To give you an idea of how quickly much of New York City lost power consider these numbers: at the start of Monday there were six reported power outages affecting seven businesses or homes; by Tuesday evening those numbers rose to 831,138 customers (homes and businesses) affected by 12,165 outages.
But the cleanup is well under way. Utility and sanitation workers managed overnight to start bringing down those numbers. By Wednesday morning, nearly 758,000 customers were still fully or partially offline due to more than 11,000 outages.
Most city residents without heat or power are concentrated in lower Manhattan – from the Empire State Building to the New York Stock Exchange nearly four miles to the south – a densely populated swath of Gotham that could end up celebrating Halloween with candles, powered-out cell phones, emergency radios and flashlights.
While over 200,000 of these customers are concentrated in this zone and linked to flooding and explosion at the massive substation of Consolidated Edison, Inc. (NYSE:ED) in the Lower East Side, the rest of the metro area’s power problems are scattered like fall leaves across the five boroughs and Westchester County. The main culprit: branches that fell on power lines.

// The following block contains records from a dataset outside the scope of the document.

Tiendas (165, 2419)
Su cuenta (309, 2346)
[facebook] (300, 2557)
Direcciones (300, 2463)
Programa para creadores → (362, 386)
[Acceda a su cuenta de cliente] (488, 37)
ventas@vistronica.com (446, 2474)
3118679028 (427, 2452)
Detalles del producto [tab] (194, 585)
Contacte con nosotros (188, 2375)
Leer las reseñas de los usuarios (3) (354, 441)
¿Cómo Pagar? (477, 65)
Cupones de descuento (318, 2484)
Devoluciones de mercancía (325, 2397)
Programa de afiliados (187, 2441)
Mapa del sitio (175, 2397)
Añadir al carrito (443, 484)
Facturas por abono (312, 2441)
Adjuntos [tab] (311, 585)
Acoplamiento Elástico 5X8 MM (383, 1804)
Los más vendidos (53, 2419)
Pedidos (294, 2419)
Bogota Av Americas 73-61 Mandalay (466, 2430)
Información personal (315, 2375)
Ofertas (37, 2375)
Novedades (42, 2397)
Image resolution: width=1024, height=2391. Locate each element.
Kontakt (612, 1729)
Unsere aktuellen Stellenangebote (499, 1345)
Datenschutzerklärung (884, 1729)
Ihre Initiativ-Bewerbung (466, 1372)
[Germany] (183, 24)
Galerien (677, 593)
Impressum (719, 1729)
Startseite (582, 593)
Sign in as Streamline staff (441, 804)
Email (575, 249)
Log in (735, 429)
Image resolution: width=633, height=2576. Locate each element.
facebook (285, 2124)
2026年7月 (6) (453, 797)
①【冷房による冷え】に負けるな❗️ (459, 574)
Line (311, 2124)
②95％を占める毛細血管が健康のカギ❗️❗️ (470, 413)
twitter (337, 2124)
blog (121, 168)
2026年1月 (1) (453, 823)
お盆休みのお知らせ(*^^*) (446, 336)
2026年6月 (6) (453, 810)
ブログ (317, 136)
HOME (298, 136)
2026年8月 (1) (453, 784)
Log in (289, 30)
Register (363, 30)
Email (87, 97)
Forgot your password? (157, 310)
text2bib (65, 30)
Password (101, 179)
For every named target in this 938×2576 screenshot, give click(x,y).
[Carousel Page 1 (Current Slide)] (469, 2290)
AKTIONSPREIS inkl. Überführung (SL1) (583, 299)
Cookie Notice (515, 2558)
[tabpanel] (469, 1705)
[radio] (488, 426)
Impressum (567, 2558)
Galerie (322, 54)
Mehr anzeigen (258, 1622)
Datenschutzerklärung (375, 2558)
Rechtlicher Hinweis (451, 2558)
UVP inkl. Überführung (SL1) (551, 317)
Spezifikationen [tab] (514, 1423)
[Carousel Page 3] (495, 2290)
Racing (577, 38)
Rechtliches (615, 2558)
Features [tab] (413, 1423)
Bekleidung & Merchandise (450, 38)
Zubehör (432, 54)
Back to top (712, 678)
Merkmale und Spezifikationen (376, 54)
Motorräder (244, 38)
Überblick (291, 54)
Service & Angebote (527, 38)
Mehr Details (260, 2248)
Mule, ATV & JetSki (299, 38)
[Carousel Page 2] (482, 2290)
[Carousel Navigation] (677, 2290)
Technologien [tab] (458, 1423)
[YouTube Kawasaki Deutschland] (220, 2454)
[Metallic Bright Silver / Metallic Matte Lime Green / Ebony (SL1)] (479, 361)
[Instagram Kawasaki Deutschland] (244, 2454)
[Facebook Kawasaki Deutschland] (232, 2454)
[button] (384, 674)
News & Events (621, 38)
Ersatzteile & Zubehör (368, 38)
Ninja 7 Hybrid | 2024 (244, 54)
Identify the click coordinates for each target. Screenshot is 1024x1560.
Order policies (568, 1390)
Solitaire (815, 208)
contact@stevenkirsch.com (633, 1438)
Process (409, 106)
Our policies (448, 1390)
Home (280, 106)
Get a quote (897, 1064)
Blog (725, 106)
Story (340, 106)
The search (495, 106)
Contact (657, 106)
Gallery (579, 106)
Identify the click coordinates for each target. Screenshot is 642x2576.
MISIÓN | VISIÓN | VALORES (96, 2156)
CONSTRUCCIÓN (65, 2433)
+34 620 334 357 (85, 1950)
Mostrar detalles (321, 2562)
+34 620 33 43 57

Thousands of sanitation and utility workers have been working to clean up these dangerous messes that pose a risk to passersby that might not be aware of the live electrical wires tangled in the fallen branches. On Wednesday morning ConEd issued a warning to trick-or-treaters and other Halloween revelers to be wary of downed electrical wires or equipment and to be visible to motorists in areas still without power tonight.